Apache Doris
Apache Doris is a high-performance, real-time analytical database based on MPP architecture, known for its exceptional ease of use and sub-second response times for queries on massive datasets. It supports both high-concurrency point query scenarios and high-throughput complex analytical scenarios. Consequently, Apache Doris is well-suited for use cases such as report analysis, ad-hoc queries, unified data warehouse construction, and data lake federation query acceleration. Users can build applications on top of this, such as user behavior analysis, A/B testing platforms, log search analysis, user profiling, and order analysis.
This document discusses how to import data from AutoMQ into Apache Doris using Apache Doris Routine Load. For detailed information about Routine Load, please refer to the Routine Load Fundamentals document.
Environment Preparation
Prepare Apache Doris and Test Data
Ensure that an operational Apache Doris cluster is available. For demonstration purposes, we have set up a test Apache Doris environment on Linux by following the Docker Deployment for Doris document.

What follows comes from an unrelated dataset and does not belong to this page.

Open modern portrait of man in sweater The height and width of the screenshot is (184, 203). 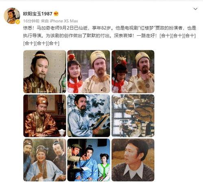coord(133,160)
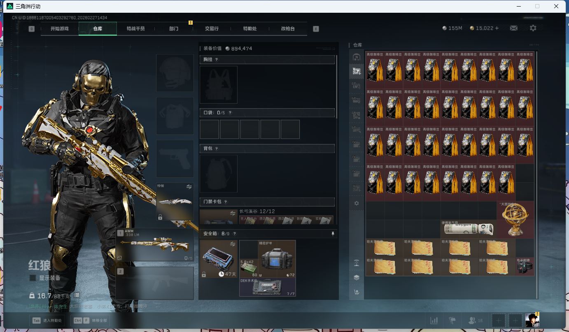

Create a database and test table:
create database automq_db;
CREATE TABLE automq_db.users (
id bigint NOT NULL,
name string NOT NULL,
timestamp string NULL,
status string NULL
) DISTRIBUTED BY hash (id) PROPERTIES ('replication_num' = '1');
Prepare Kafka Command-line Tools
Download the latest TGZ package from AutoMQ Releases and extract it. Assuming the extraction directory is $AUTOMQ_HOME, this article will use the tools in $AUTOMQ_HOME/bin to create topics and generate test data.
Prepare AutoMQ and Test Data
Refer to AutoMQ Deploy Multi-Nodes Cluster on Linux▸ to deploy a functional cluster, ensuring network connectivity between AutoMQ and Apache Doris.
Quickly create a topic named example_topic
in AutoMQ and write a test JSON data into it, following the steps below.
Create Topic
Use the Apache Kafka command-line tool to create the topic. Make sure you have access to the Kafka environment and that the Kafka service is running. Here is an example command for creating a topic:
$AUTOMQ_HOME/bin/kafka-topics.sh --create --topic exampleto_topic --bootstrap-server 127.0.0.1:9092 --partitions 1 --replication-factor 1
When executing the command, you need to replace the topic and bootstrap-server with the actual AutoMQ Bootstrap Server address.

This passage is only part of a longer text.